SIGNAL / NOISE
Ferrari to the Grocery Store
I switched my newsletter pipeline off Fable 5 this week. Not because I hit a wall. I wasn't close. I switched because Fable 5, the most capable model money can rent, is an overfit for what I actually do, the way a Ferrari is an overfit for a milk run. Opus 4.8 finishes the same job for a fraction of the freight, and I stopped setting the difference on fire every morning. If a guy who publishes about AI at dawn won't pay for the top token, ask who will.
Now hold that against the tape. PitchBook closed the first half and 86 cents of every US venture dollar, $355.9 billion, went into AI. Most of it chased the frontier: Anthropic at a rumored $1.2 trillion, OpenAI at a number nobody will say out loud. Here is the problem with paying Ferrari prices. The actual Ferrari, the most profitable carmaker alive, with margins nobody in Detroit or Stuttgart can touch, is only worth about $68 billion. One lab is marked at seventeen of them. Sold on the Ferrari story, priced on Toyota's volume.
And Ferrari can't be Toyota, by design.
The whole business is scarcity: build fewer, charge more. The second a frontier model reaches for volume, a Ford pulls alongside. Grok at a tenth the price, DeepSeek for free. Benchmark's Peter Fenton put a clock on it: 90% of tokens running on open-weight models inside eighteen months. So the premium survives only on the laps that truly need the thoroughbred, and it evaporates on all the rest.

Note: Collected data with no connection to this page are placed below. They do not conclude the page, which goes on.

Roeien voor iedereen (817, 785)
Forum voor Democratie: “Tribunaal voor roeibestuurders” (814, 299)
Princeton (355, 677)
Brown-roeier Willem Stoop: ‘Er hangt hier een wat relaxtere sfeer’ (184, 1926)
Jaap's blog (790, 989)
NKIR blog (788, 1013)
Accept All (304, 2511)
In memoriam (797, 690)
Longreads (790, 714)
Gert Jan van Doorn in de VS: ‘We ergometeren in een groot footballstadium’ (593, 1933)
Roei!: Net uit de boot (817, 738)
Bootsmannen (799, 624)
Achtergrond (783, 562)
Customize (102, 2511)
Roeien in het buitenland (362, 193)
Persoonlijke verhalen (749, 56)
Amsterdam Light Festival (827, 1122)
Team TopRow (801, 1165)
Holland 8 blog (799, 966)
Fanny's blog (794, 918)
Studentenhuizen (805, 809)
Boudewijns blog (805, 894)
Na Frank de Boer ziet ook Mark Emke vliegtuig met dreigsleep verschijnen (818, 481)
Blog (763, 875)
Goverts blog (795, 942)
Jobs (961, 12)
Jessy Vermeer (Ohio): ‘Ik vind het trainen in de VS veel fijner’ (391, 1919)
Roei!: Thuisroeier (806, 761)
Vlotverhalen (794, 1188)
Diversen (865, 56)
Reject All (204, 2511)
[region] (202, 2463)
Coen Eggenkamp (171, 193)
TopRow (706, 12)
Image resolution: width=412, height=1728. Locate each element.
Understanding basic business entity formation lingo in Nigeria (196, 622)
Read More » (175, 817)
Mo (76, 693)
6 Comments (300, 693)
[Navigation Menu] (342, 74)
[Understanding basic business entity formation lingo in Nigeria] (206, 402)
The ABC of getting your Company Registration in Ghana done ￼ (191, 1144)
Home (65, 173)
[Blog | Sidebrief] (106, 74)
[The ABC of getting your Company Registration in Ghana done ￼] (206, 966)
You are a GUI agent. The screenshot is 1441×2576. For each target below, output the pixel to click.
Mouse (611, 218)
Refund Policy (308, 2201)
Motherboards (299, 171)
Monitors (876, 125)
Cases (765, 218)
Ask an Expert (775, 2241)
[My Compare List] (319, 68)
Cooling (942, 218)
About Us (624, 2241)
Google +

Four frontier models launched in a single afternoon this week. GPT-5.6, Grok 4.5, Meta's Muse Spark, and Fable back from its export-control timeout. Grok did a coding job for $1.51 that Fable bills at $17.32. That is not a discount. That is a different car. And the fastest lap belongs to whoever shipped this morning. Six weeks from now it belongs to someone else. And someone else entirely another six weeks out.
Fine, if you are running Silverstone. Fifty-two laps, one afternoon, the quickest car wins. But capital does not run sprints. It runs Le Mans, the five-to-ten-year hold, and nobody has ever won the 24 Hours with the qualifying lap. Ford proved it in 1966 with a car that was less exotic and still turning clean laps at hour 23, while the Ferraris sat in the garage with the hood up.
Eighty-six cents of every dollar bought the fastest car on the grid. The fastest car never wins Le Mans.
At COAI today: the full Signal/Noise — the seventeen-Ferrari math, why OpenAI is the one boxed in on every side, and how SpaceX quietly became the house that wins every hand — is live at getcoai.com.
Which of your workloads actually need the Ferrari, and which have been making the grocery run at race-car prices. If this week's token bill made you flinch, let’s do something about that.
ONE — A NUMBER THAT SUMMARIZES THE DAY
86%. Eighty-six cents of every US venture dollar in the first half of 2026 — $355.9 billion — went into AI, most of it into the frontier labs. Here's the tell nobody priced in: the actual Ferrari, the most profitable carmaker on earth, is a $68 billion company, because scarcity is the entire business. One AI lab is marked at seventeen Ferraris. Sold on the Ferrari story, priced on Toyota's volume. You cannot be both, and the market just bought both.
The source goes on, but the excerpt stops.